**问题与任务**
1. 根据下方关于 NVIDIA 服务配置的文章作答：
(a) rcu_affinity_manager.sh 下载后要复制到哪个位置？
(b) nvidia.service 文件中 ExecStart 指向哪个文件？
(c) 让 nvidia-persistenced 在启动时运行的服务文件是根据哪里的示例创建的？
2. 照录下方元素定位记录清单中的每一行文字，一字不改，图片不要放进回答。

**文章**

####

创建 nvidia.sh 脚本中引用的 rcu_affinity_manager.sh 脚本。该文件位于NVIDIA/aerial-cuda-accelerated-ran 的Aerial CUDA 加速 RAN 源代码中。下载源代码后,请确保将 rcu_affinity_manager.sh 文件复制到指定位置/usr/local/bin/rcu_affinity_manager.sh。

wget raw.githubusercontent.com/NVIDIA/aerial-cuda-accelerated-ran/refs/heads/main/cubb_scripts/infra/rcu_affinity_manager.sh
sudo cp rcu_affinity_manager.sh /usr/local/bin/rcu_affinity_manager.sh
sudo chmod +x /usr/local/bin/rcu_affinity_manager.sh

创建一个系统服务文件,以便在网络接口启动后加载。

 $ cat <<EOF | sudo tee /etc/systemd/system/nvidia.service
 [Unit]
 After=network.target

 [Service]
 ExecStart=/usr/local/bin/nvidia.sh

 [Install]
 WantedBy=default.target
 EOF

创建一个系统服务文件,使 nvidia-persistenced 在启动时运行。

此文件是根据 /usr/share/doc/NVIDIA_GLX-1.0/samples/nvidia-persistenced-init.tar.bz2 中的示例创建的。

####

**元素定位记录**
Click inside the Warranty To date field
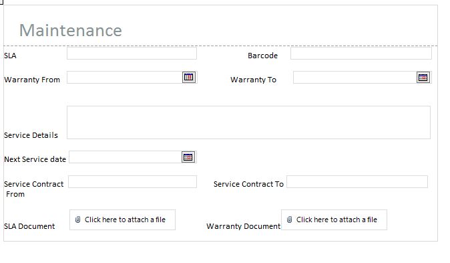The width and height of the screenshot is (450, 263). tap(355, 78)
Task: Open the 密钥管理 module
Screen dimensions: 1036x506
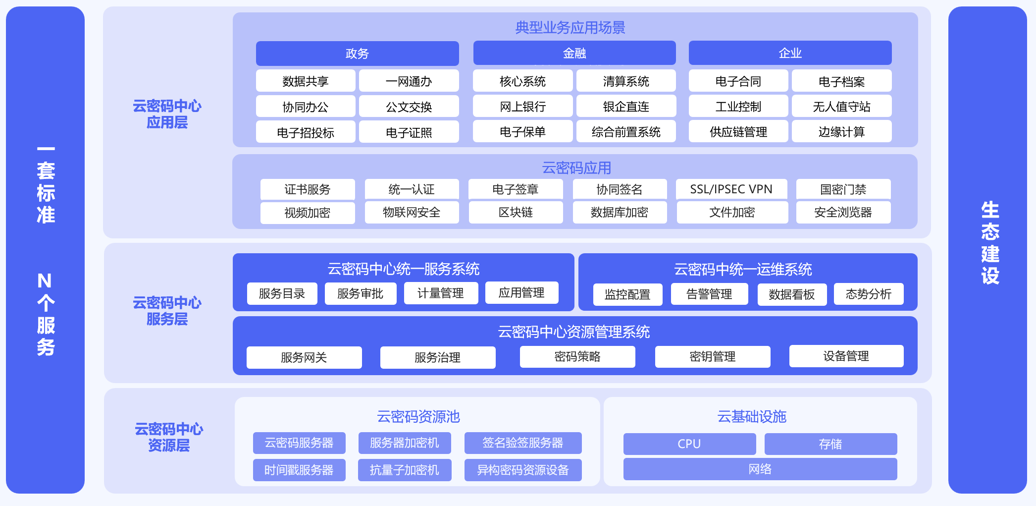Action: point(712,357)
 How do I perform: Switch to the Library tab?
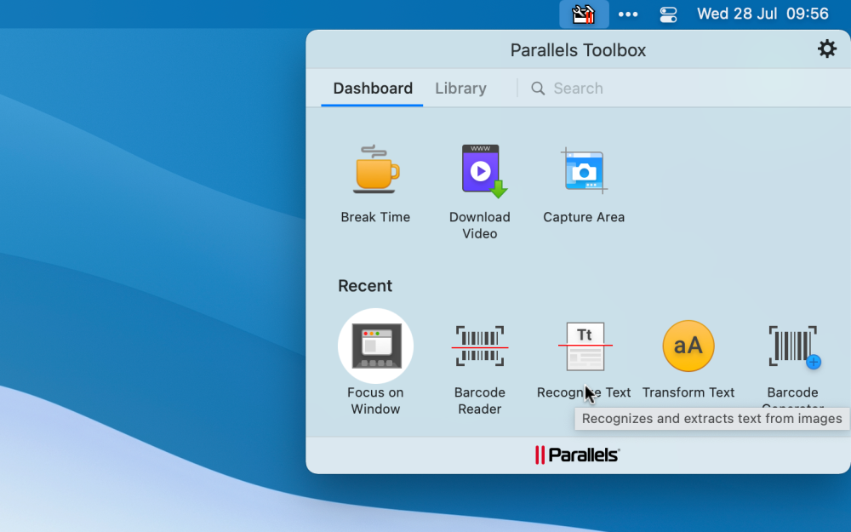click(460, 89)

####

**逐题答案**
1.
(a) /usr/local/bin/rcu_affinity_manager.sh
(b) /usr/local/bin/nvidia.sh
(c) /usr/share/doc/NVIDIA_GLX-1.0/samples/nvidia-persistenced-init.tar.bz2 中的示例

2.
Click inside the Warranty To date field
The width and height of the screenshot is (450, 263). tap(355, 78)
Task: Open the 密钥管理 module
Screen dimensions: 1036x506
Action: point(712,357)
 How do I perform: Switch to the Library tab?
click(460, 89)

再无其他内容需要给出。